Assigned task :: Set down, exactly as written, the line containing "Task: Delete content" and all the lines that follow it to the end of the entries below, omitting every picture.

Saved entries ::

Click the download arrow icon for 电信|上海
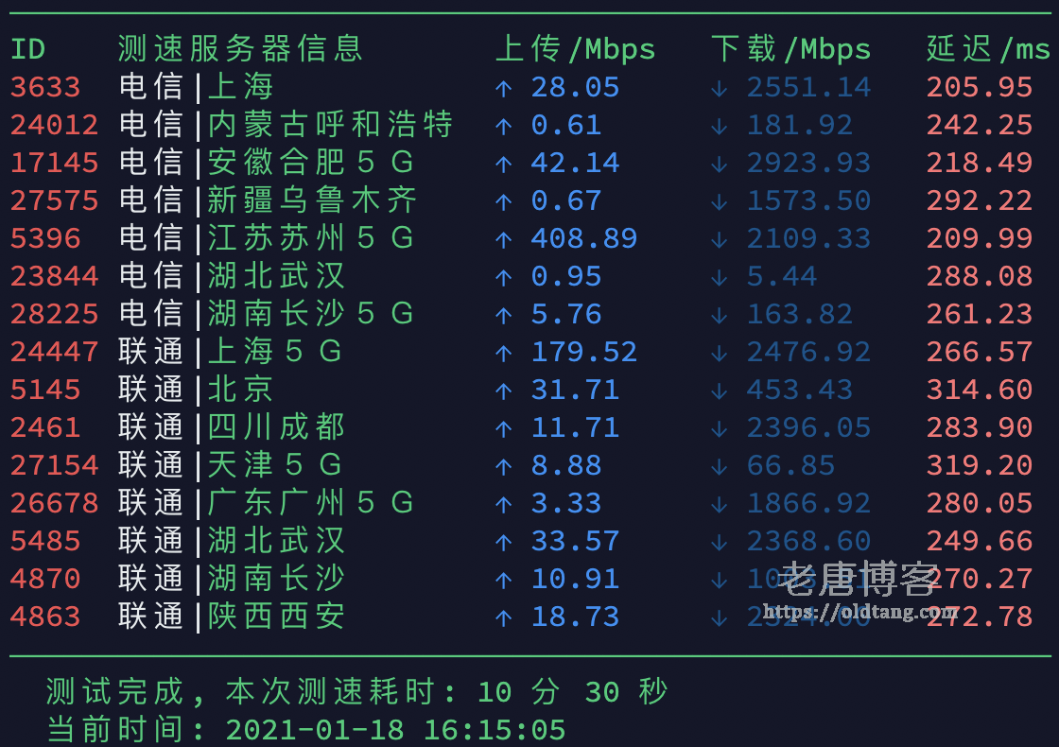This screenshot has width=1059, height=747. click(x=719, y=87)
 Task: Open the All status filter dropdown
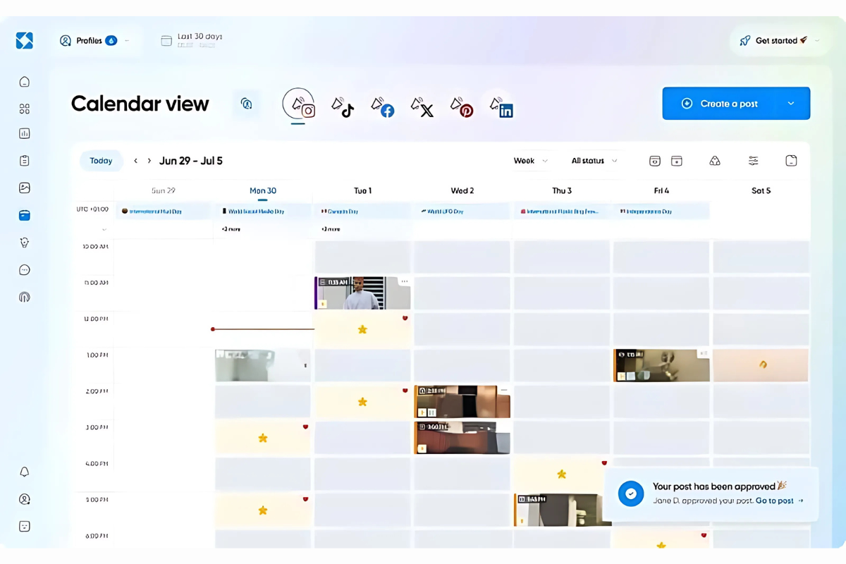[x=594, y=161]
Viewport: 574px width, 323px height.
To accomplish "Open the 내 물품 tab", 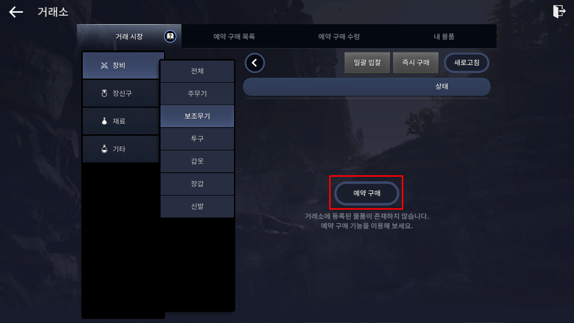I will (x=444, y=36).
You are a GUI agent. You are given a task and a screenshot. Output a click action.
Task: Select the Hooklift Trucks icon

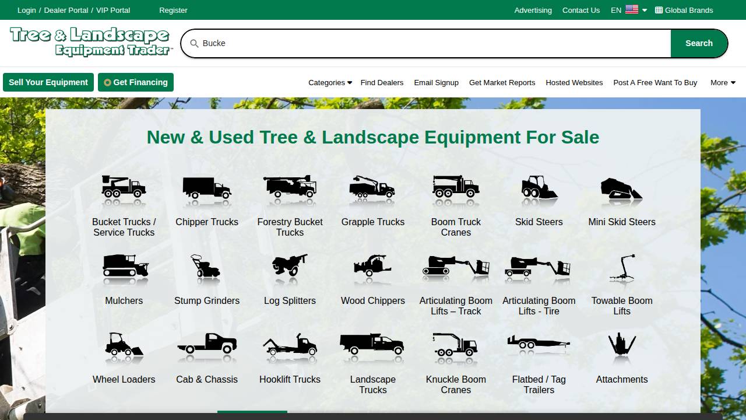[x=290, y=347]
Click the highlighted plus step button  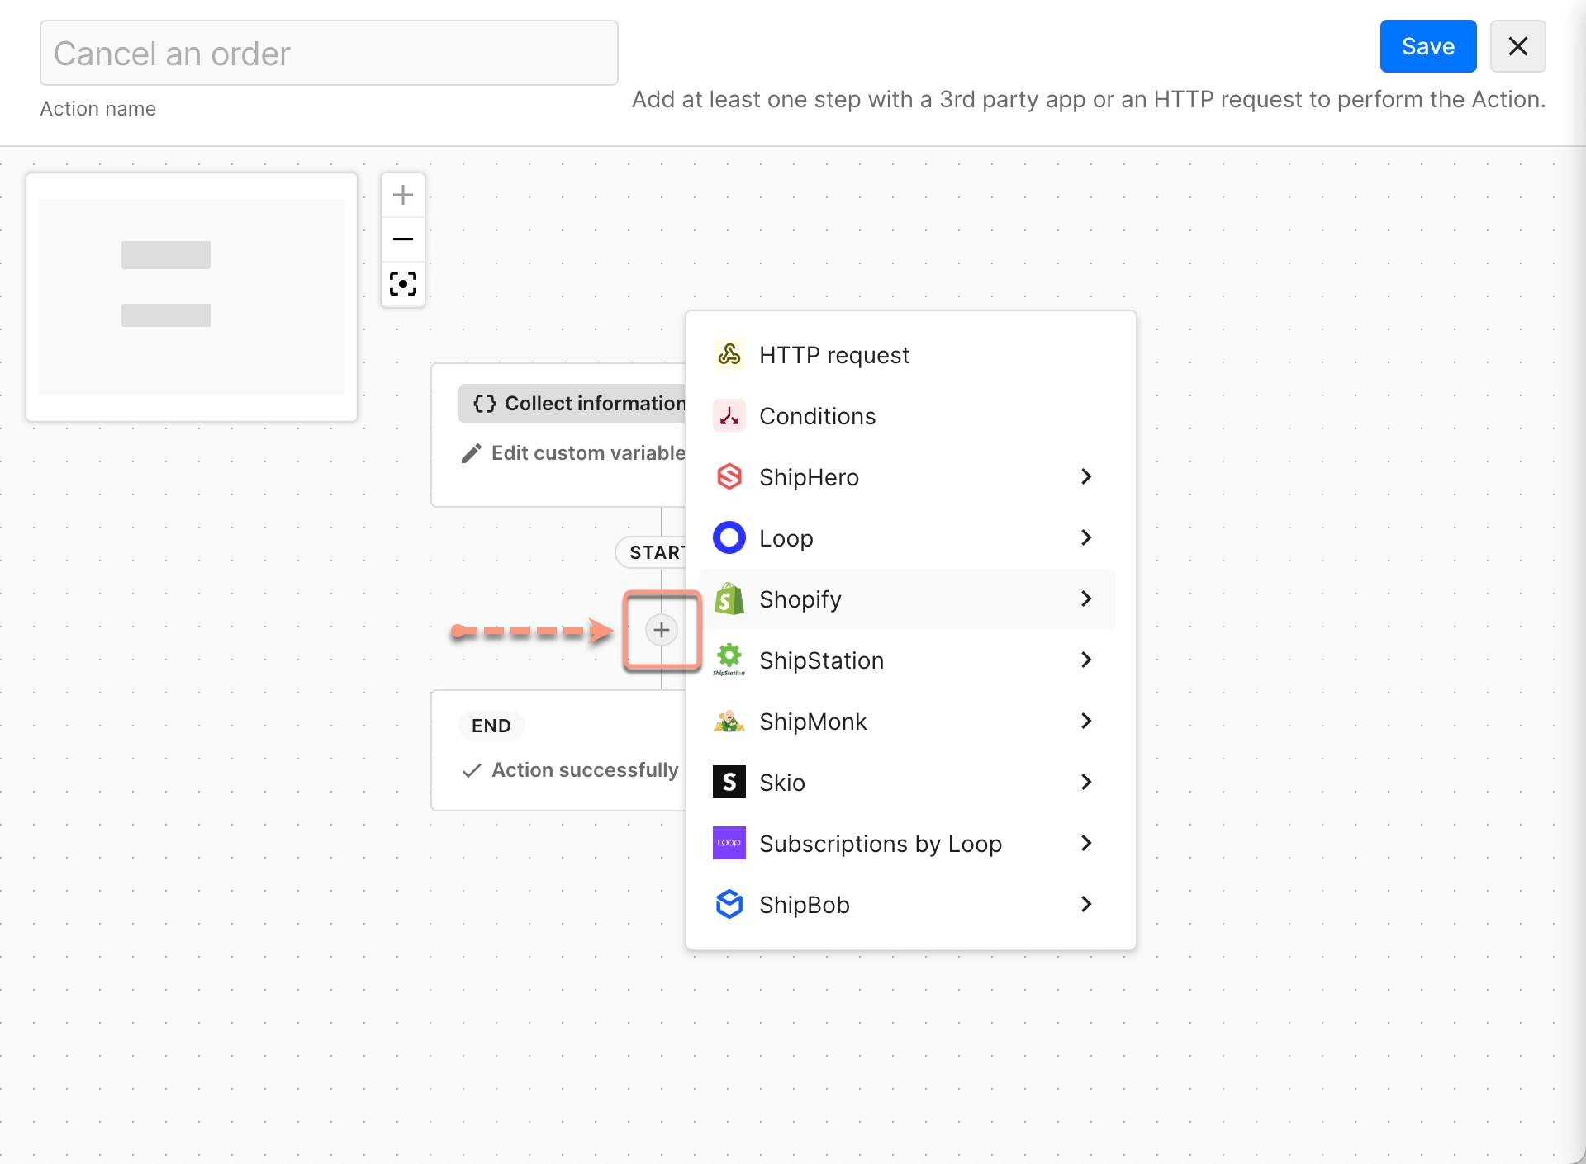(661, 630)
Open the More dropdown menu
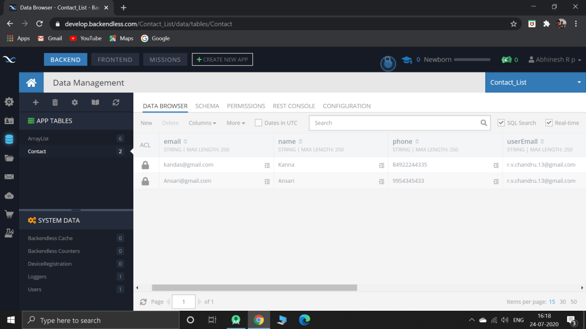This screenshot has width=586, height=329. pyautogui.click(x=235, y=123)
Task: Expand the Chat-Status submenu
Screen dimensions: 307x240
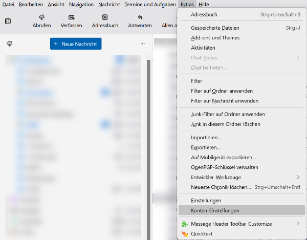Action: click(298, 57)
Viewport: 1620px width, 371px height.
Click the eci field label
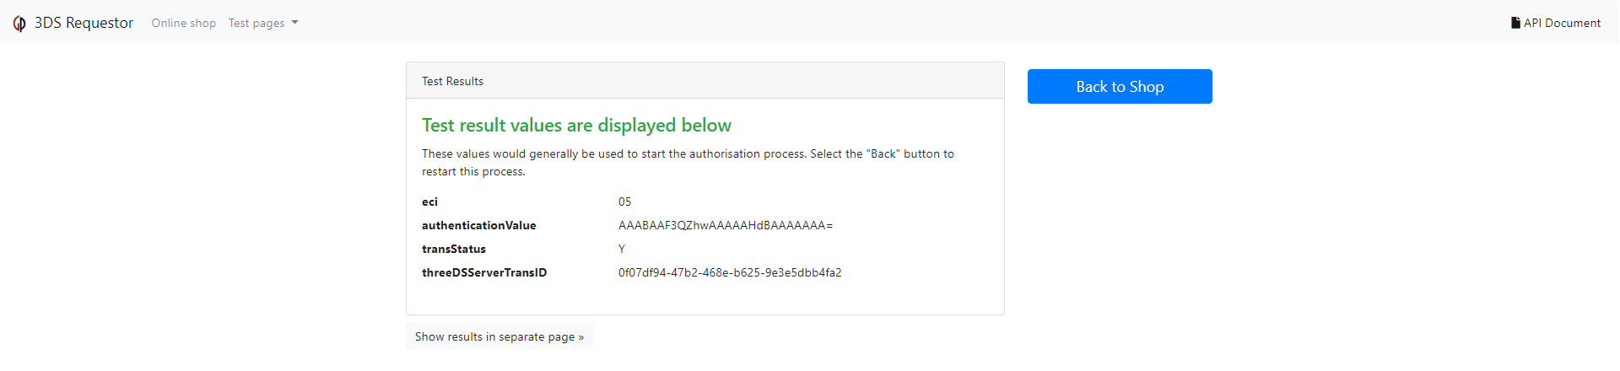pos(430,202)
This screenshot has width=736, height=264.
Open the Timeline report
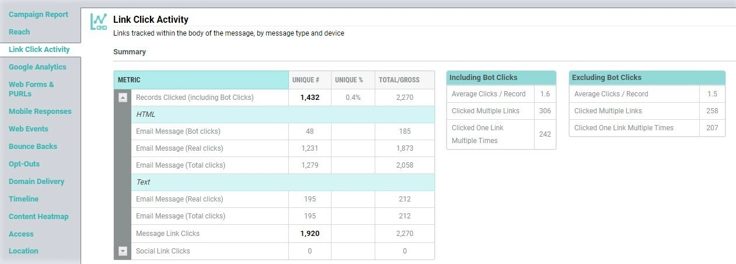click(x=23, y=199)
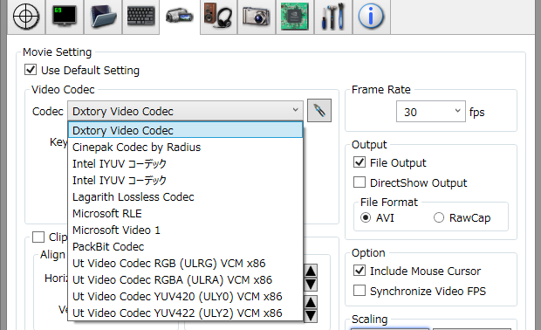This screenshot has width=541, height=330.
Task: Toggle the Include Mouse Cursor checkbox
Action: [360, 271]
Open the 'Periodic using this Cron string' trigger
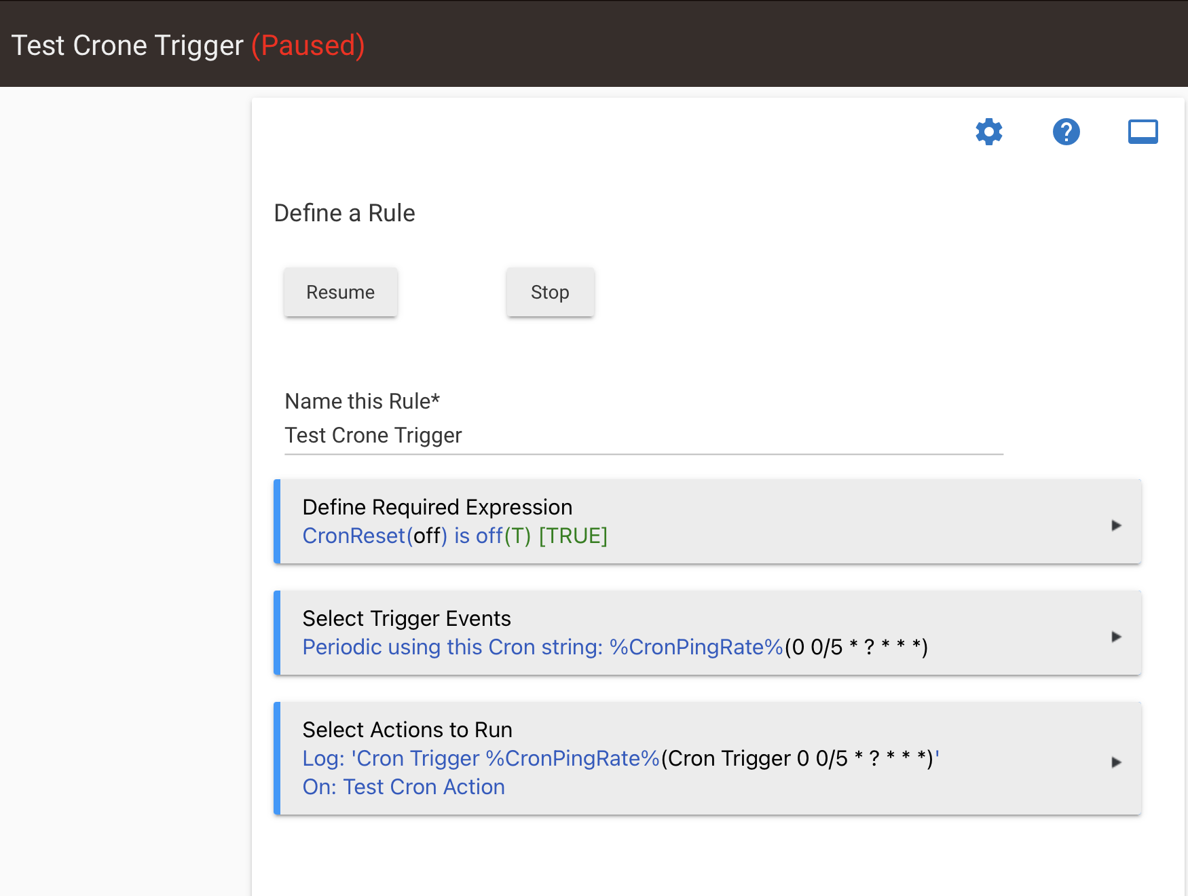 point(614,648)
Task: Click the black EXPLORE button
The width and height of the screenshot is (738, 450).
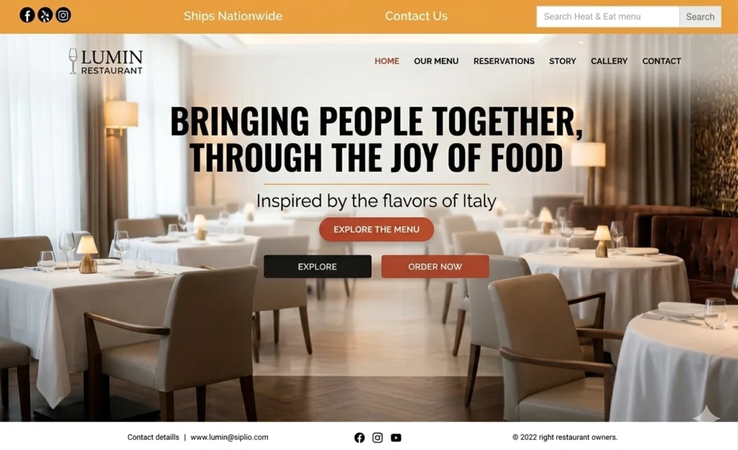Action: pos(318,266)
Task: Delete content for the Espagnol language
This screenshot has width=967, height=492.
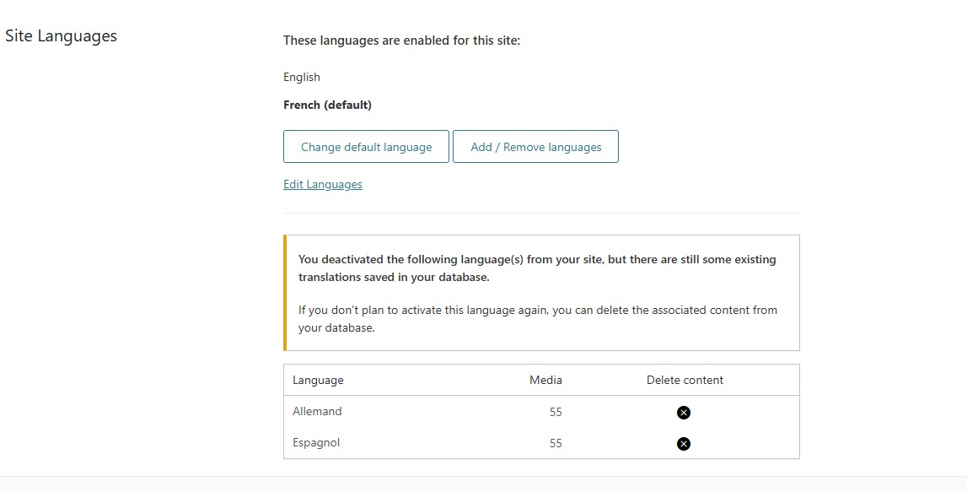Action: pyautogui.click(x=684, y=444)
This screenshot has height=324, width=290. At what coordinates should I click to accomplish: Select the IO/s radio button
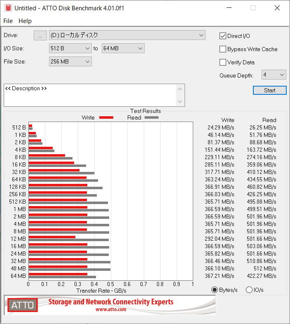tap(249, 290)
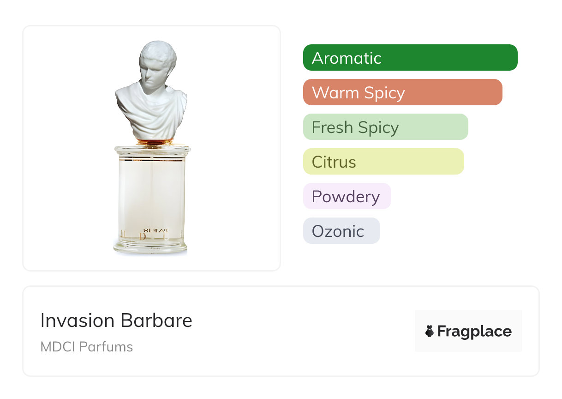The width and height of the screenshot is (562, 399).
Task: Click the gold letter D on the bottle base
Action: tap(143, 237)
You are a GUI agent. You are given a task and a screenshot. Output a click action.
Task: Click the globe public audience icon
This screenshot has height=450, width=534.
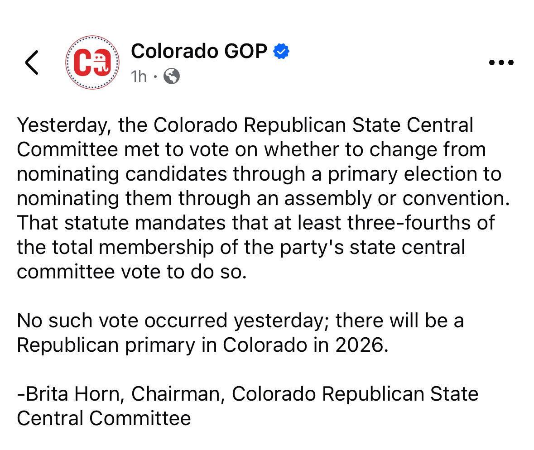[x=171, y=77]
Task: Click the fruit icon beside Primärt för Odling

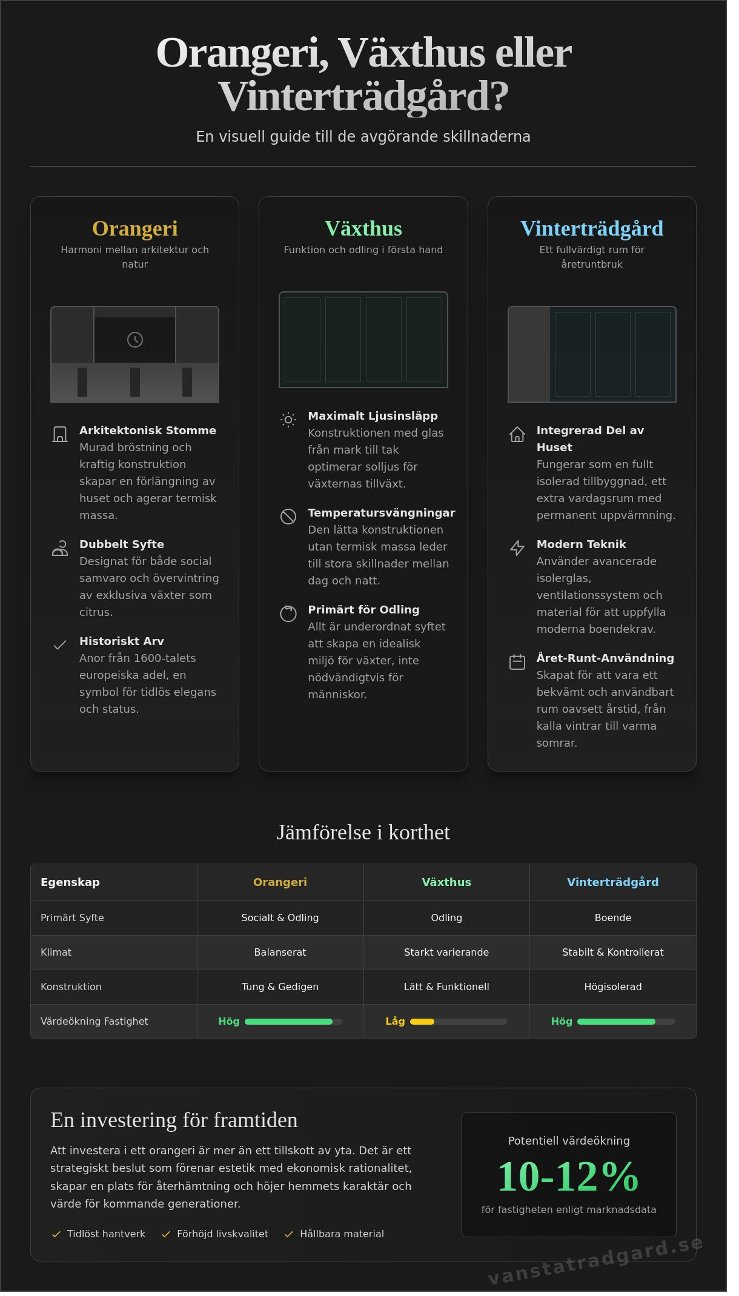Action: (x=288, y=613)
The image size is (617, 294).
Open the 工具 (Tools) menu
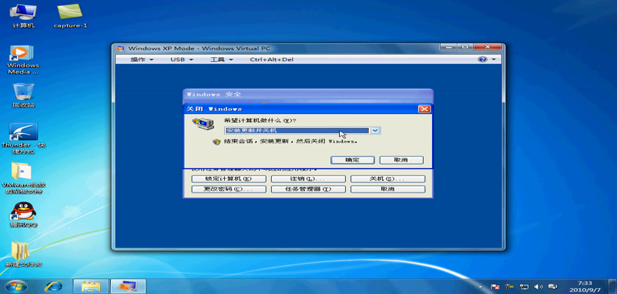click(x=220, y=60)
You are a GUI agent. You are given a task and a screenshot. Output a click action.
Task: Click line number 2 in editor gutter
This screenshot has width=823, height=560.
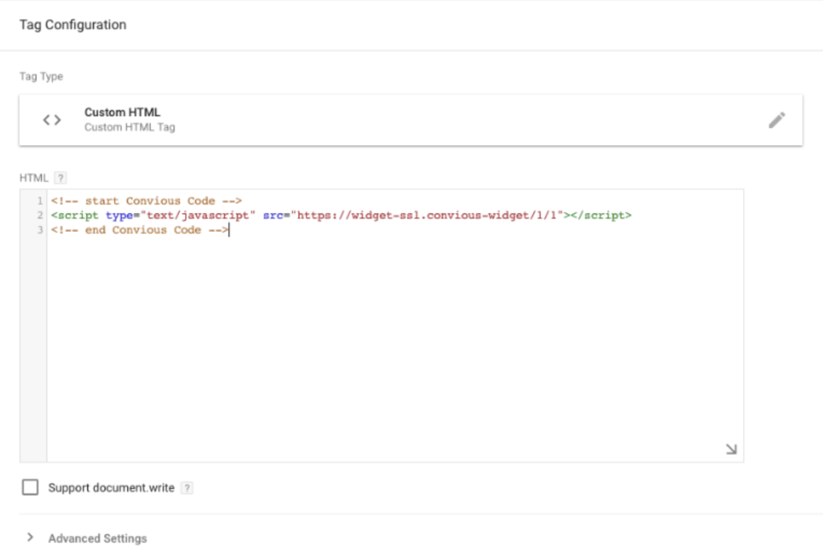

Task result ::
Task: Delete content for the Espagnol language
This screenshot has width=967, height=492.
Action: pyautogui.click(x=684, y=444)
This screenshot has height=324, width=290. At what coordinates should I click to accomplish: Select the IO/s radio button
tap(249, 290)
The width and height of the screenshot is (562, 399).
Task: Click the gold letter D on the bottle base
Action: tap(143, 237)
You are a GUI agent. You are given a task and a screenshot. Output a click action.
Task: Click the globe public audience icon
This screenshot has height=450, width=534.
[x=171, y=77]
Task: Click the fruit icon beside Primärt för Odling

Action: (x=288, y=613)
The image size is (617, 294).
Open the 工具 (Tools) menu
click(x=220, y=60)
You are a GUI agent. You are given a task and a screenshot. Output a click action.
Task: Click line number 2 in editor gutter
This screenshot has width=823, height=560.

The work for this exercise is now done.